SOURCE EXTRACT:
——
The bill strengthens protections for people on public insurance and increases prevention funding to support public health and equity, but it limits the use of cost‑effectiveness tools (QALYs), likely raising costs and complicating coverage prioritization and budget flexibility.
Medicaid, Medicare, and CHIP enrollees (including people with chronic conditions) will be protected from coverage denials that rely on QALY-based thresholds, preserving access to treatments that might otherwise be deprioritized.
States and federal programs cannot waive the prohibition on QALY-based coverage limits, maintaining a consistent national protection across demonstrations and waivers.
The Prevention and Public Health Fund is increased and given multi-year, predictable funding levels, enabling state and local health departments and health systems to plan and expand prevention, vaccination, and preparedness activities.
——
EXERCISE A: Write out the bill summary again, starting with "The bill strengthens" and going on through "demonstrations and waivers.", and switch "enrollees" to "members".
EXERCISE B: According to the bill summary, which fund gets more money and multi-year, predictable funding levels?

Saved data entries
——
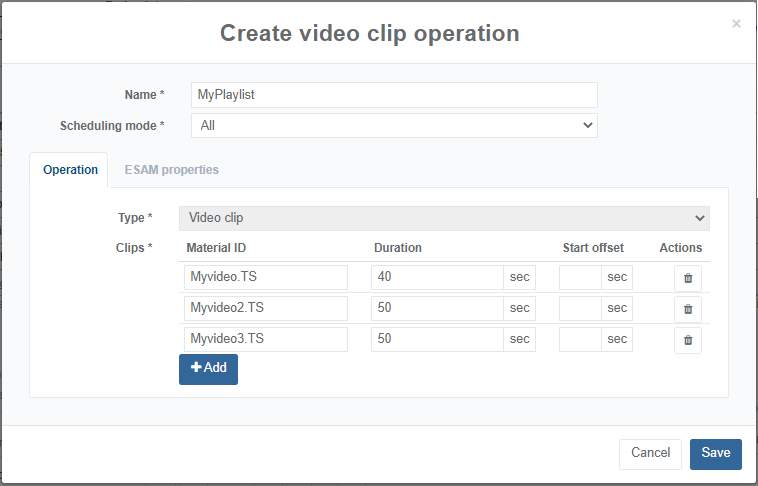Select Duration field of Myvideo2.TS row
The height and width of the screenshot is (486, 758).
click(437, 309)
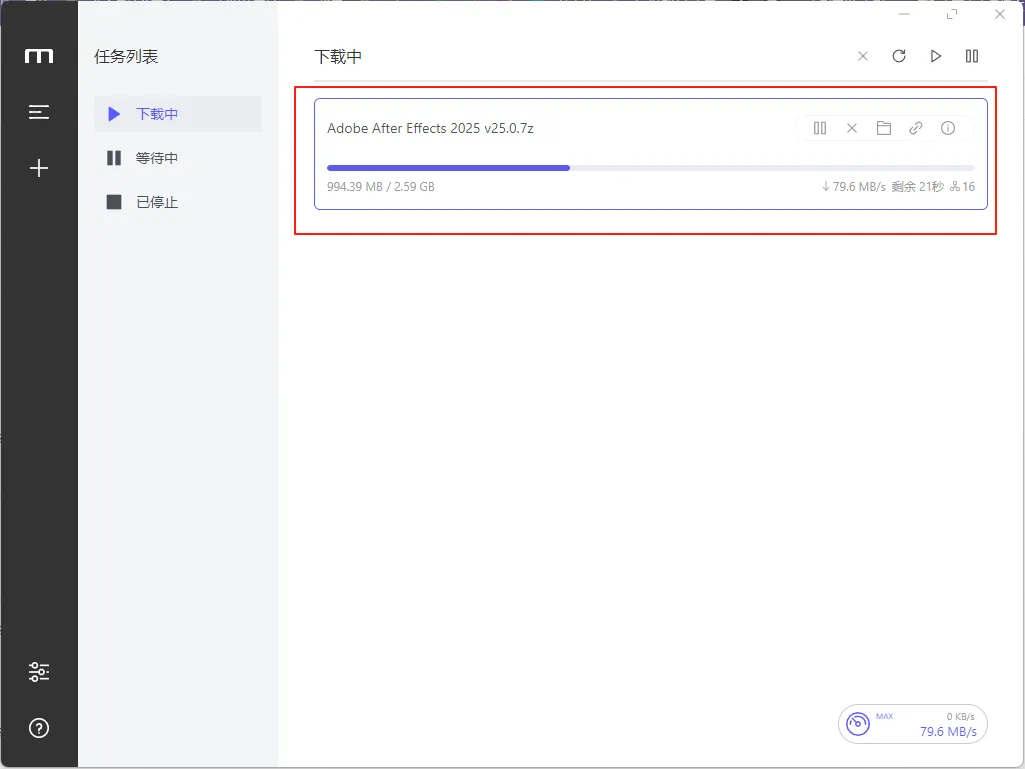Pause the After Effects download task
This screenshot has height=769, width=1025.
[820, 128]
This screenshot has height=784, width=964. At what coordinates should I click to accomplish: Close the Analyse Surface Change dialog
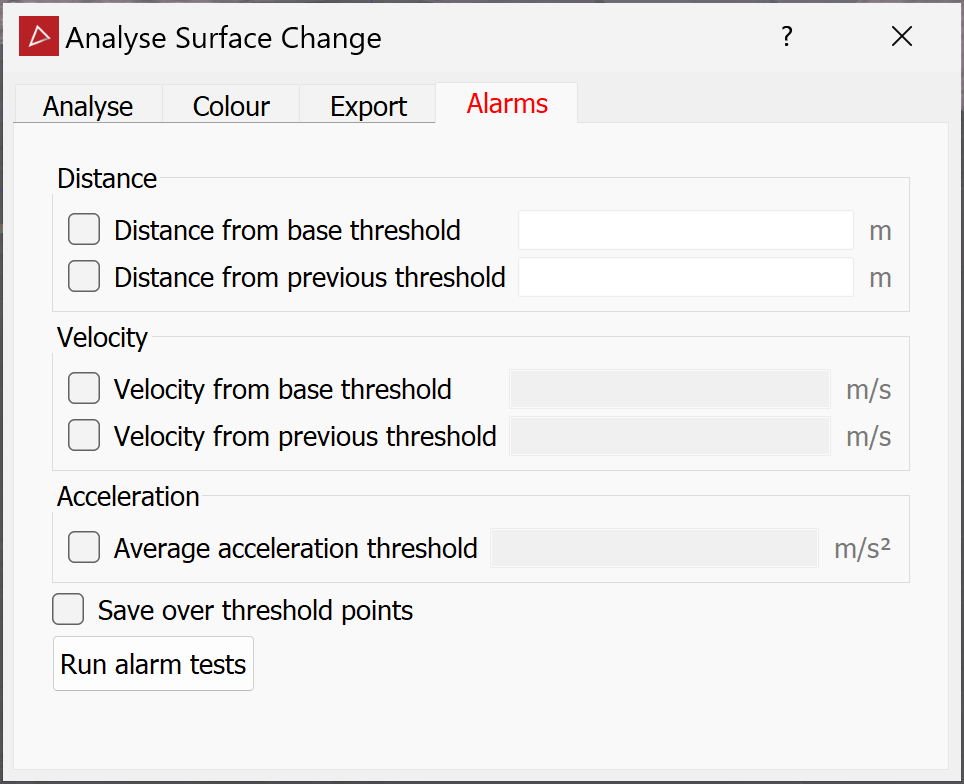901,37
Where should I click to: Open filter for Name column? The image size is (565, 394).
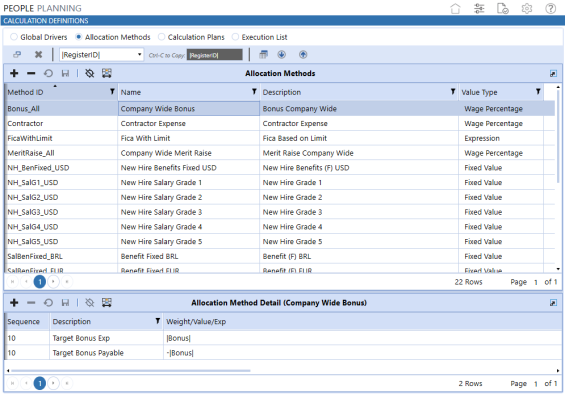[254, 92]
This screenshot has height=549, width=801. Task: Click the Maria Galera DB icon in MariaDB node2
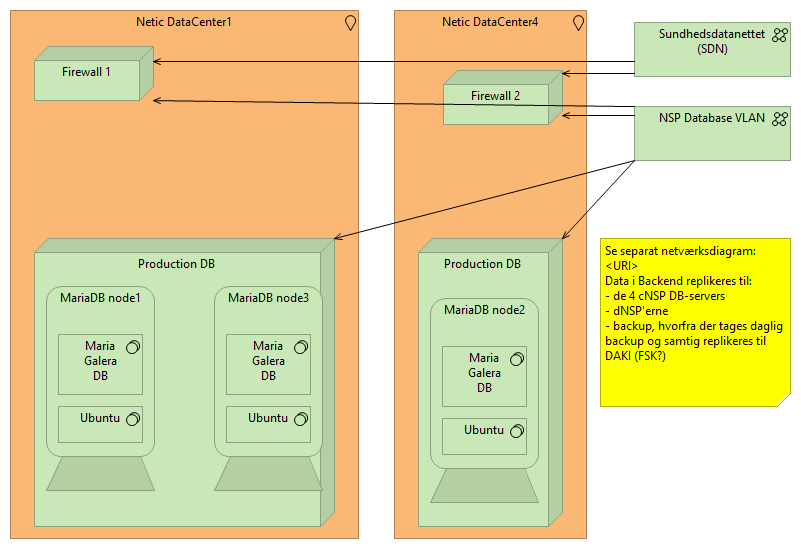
——
OUTPUT A:
The bill strengthens protections for people on public insurance and increases prevention funding to support public health and equity, but it limits the use of cost‑effectiveness tools (QALYs), likely raising costs and complicating coverage prioritization and budget flexibility.
Medicaid, Medicare, and CHIP members (including people with chronic conditions) will be protected from coverage denials that rely on QALY-based thresholds, preserving access to treatments that might otherwise be deprioritized.
States and federal programs cannot waive the prohibition on QALY-based coverage limits, maintaining a consistent national protection across demonstrations and waivers.

OUTPUT B: The Prevention and Public Health Fund.